Sección de texto ▸
Nutrición tiene Banco para rato
De una buena alimentación depende el correcto desarrollo cognitivo de los niños. La gestión del Banco de Alimentos de Medellín busca garantizar la seguridad alimentaria en la región.
En Colombia, 5.000 niños mueren de desnutrición cada año. Adicionalmente, la Unicef calcula que cerca del 12 por ciento de los niños del país sufren de desnutrición crónica lo que les traerá problemas cognitivos y de desarrollo por el resto de la vida.
Esto significa que, de entrada, aquellos niños desnutridos van a estar en desventaja frente a los otros, pues su proceso de aprendizaje será más lento.
Son estas alarmantes cifras las que le dan la razón de ser al Banco de Alimentos de Medellín, creado hace 12 años con el objetivo de garantizar seguridad alimentaria a la población vulnerable.
En busca de una mayor eficiencia y para llegar a más personas con una mejor calidad, la organización está pasando de ser simplemente una despensa que recibe donaciones a realizar alianzas estratégicas con el sector privado y articular proyectos de la mano con el Gobierno y organismos multilaterales para atacar directamente el problema de desnutrición.

Información proporcionada ▸
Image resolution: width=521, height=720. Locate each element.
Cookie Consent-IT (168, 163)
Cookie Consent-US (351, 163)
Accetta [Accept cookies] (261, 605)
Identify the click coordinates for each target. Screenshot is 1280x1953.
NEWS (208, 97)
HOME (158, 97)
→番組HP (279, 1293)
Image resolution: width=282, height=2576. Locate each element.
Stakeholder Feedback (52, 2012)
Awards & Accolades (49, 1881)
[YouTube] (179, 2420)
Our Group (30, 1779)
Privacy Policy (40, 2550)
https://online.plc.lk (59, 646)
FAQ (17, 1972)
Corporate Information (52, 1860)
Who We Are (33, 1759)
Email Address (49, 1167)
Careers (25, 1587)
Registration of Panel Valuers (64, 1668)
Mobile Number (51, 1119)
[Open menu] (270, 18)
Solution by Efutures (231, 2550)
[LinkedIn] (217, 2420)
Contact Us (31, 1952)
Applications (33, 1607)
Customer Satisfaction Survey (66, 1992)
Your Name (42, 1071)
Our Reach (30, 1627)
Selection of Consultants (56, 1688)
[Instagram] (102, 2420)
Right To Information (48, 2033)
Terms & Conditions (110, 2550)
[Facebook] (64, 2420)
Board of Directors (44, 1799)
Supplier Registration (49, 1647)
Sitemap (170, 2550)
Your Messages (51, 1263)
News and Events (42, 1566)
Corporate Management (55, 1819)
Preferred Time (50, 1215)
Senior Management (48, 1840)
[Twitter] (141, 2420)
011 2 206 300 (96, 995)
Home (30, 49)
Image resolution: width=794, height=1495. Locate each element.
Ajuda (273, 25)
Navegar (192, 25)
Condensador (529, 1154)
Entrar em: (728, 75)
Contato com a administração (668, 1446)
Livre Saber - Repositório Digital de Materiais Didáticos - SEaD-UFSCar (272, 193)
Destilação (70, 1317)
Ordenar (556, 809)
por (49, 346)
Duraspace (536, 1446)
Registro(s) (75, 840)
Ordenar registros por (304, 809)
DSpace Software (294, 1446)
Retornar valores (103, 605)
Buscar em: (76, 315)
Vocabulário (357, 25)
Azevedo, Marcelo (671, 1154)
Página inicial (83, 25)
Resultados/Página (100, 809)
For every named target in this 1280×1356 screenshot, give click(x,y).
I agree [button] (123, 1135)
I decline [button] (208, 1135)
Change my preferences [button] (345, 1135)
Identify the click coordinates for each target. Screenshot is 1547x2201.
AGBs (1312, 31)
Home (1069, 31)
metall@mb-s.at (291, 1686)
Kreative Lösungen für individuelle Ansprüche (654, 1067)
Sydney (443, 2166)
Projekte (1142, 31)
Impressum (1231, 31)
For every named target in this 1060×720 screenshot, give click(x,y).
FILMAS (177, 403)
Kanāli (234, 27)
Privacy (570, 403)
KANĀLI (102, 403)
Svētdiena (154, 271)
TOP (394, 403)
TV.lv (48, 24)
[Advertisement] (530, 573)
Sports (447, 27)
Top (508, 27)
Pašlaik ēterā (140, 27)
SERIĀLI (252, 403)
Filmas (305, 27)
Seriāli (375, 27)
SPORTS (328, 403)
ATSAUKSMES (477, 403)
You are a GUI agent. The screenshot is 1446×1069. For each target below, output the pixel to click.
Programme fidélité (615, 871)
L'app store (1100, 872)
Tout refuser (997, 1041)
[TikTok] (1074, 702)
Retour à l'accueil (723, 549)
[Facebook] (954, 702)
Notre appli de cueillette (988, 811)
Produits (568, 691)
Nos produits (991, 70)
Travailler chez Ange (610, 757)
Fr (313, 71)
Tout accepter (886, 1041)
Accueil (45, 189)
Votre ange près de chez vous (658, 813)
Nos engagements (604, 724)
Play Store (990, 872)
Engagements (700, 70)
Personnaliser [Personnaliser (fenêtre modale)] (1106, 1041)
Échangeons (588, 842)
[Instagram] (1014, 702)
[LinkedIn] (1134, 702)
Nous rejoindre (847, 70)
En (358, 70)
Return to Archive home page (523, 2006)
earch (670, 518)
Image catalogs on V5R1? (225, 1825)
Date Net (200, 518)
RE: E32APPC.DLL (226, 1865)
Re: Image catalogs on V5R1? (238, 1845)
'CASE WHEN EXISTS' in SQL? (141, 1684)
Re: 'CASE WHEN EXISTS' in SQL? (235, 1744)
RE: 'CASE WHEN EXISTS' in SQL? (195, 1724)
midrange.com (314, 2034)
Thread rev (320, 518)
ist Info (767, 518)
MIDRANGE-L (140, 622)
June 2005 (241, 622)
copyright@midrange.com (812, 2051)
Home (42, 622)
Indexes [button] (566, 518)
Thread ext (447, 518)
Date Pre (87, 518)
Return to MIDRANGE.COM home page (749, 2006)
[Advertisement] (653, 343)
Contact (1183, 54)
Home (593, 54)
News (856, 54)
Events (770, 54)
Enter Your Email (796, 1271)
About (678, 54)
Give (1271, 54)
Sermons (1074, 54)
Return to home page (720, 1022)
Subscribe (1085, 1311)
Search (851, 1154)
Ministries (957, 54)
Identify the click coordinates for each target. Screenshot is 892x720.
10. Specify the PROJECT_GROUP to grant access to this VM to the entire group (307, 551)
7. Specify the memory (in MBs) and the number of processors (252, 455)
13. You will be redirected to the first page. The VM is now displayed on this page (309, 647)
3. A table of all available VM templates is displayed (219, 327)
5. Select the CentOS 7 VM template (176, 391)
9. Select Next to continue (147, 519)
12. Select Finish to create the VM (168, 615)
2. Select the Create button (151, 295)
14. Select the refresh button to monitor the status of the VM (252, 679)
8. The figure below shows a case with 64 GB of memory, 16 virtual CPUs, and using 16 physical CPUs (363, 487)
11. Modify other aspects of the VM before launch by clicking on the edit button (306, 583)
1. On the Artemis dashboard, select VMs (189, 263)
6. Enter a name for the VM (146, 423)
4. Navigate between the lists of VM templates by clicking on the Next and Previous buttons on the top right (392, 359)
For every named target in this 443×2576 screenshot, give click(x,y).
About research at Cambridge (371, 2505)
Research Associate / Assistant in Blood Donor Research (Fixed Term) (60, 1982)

Trabajo requerido ▸
**a.** Transcribe literalmente el pasaje del texto sobre el Banco de Alimentos de Medellín que va desde "Son estas alarmantes" hasta "problema de desnutrición.", ambos incluidos.
**b.** Según el texto sobre el Banco de Alimentos de Medellín, ¿hace cuántos años fue creada esta organización?
**c.** Continúa el texto sobre el Banco de Alimentos de Medellín a partir de su última oración.

Respuestas por ítem ▸
**a.**
Son estas alarmantes cifras las que le dan la razón de ser al Banco de Alimentos de Medellín, creado hace 12 años con el objetivo de garantizar seguridad alimentaria a la población vulnerable.
En busca de una mayor eficiencia y para llegar a más personas con una mejor calidad, la organización está pasando de ser simplemente una despensa que recibe donaciones a realizar alianzas estratégicas con el sector privado y articular proyectos de la mano con el Gobierno y organismos multilaterales para atacar directamente el problema de desnutrición.

**b.** Hace 12 años.

**c.**
"Además de recoger los alimentos, hacemos toda una gestión para repartirlos, porque no se trata de entregar por entregar. Las instituciones beneficiarias están focalizadas en poblaciones vulnerables específicas que nos permitan hacer un seguimiento y caracterización para saber sus necesidades y su público. También hacemos un análisis financiero y jurídico, para estar seguros de que realmente lo necesitan y que son legales", explica Luis Guillermo Bonilla, director ejecutivo del Banco de Alimentos, quien agrega que al tener un norte claro como la nutrición, la organización ha logrado posicionar proyectos con madres gestantes y lactantes y un número importante de instituciones.
Los alimentos vienen de...
Las 25 a 30 toneladas de alimentos mensuales que mueve el Banco provienen de la empresa privada, los grandes mayoristas y los agricultores y se recoge a través de varias modalidades. "Está el empresario que dona, al que le compramos consiguiendo buenos precios por cantidades y también el agricultor con el que hacemos intercambios".
Ese intercambio, o trueque, consiste en darle al agricultor artículos para el hogar a cambio de alimentos. "Por ejemplo, a un campesino le damos una estufa a cambio de un racimo de bananos. Esos artículos de hogar son donaciones", explica Bonilla.
Cuestión de competitividad
Julia Elvira Ulloa, directora de la Asociación de Bancos de Alimentos de Colombia (Abaco), señala la importancia de una buena nutrición desde la gestación. "Una investigación de cortes histriológicos de neuronas mostró claramente la diferencia entre un niño nutrido y uno desnutrido. El desnutrido no tiene las mismas conexiones que tendría un cerebro saludable".
Ulloa hace énfasis sobre el impacto que genera la población en estado de desnutrición sobre el país, ya que también afecta la competitividad.